Aim of the task
Search the records for the word "Given" and copy each line in which it appears.

Data
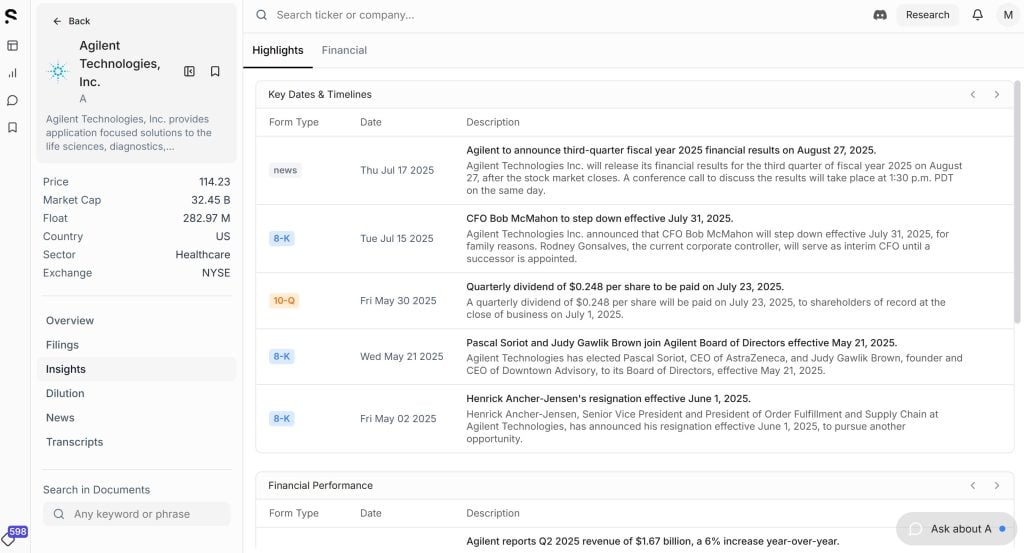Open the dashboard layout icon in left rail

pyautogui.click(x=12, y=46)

...

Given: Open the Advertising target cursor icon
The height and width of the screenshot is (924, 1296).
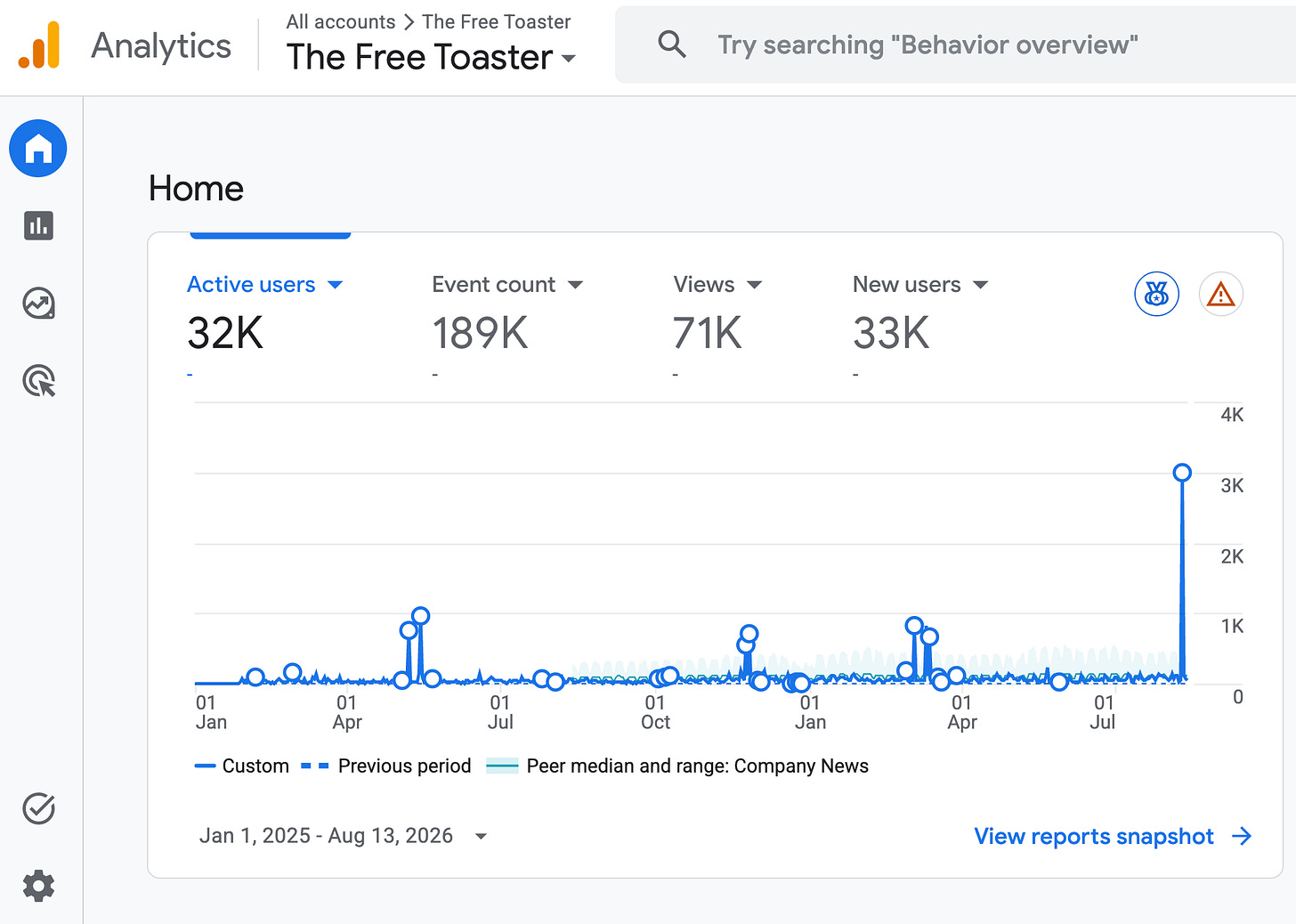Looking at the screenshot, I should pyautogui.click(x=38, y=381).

...

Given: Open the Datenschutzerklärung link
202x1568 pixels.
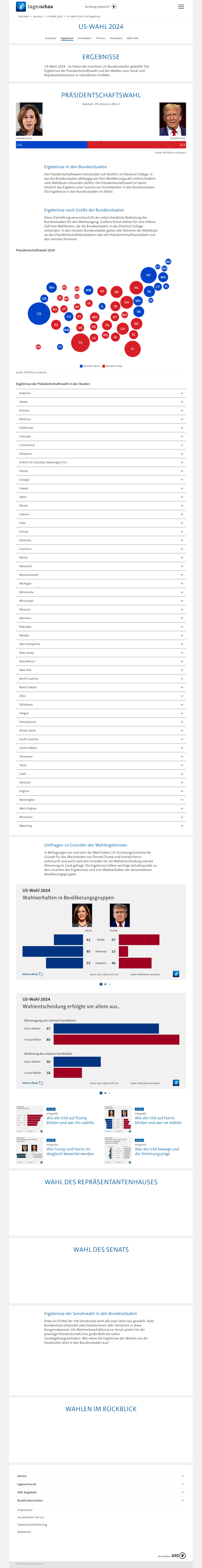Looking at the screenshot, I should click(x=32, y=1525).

Your solution
Given: Open the Advertising target cursor icon
Given: Open the Datenschutzerklärung link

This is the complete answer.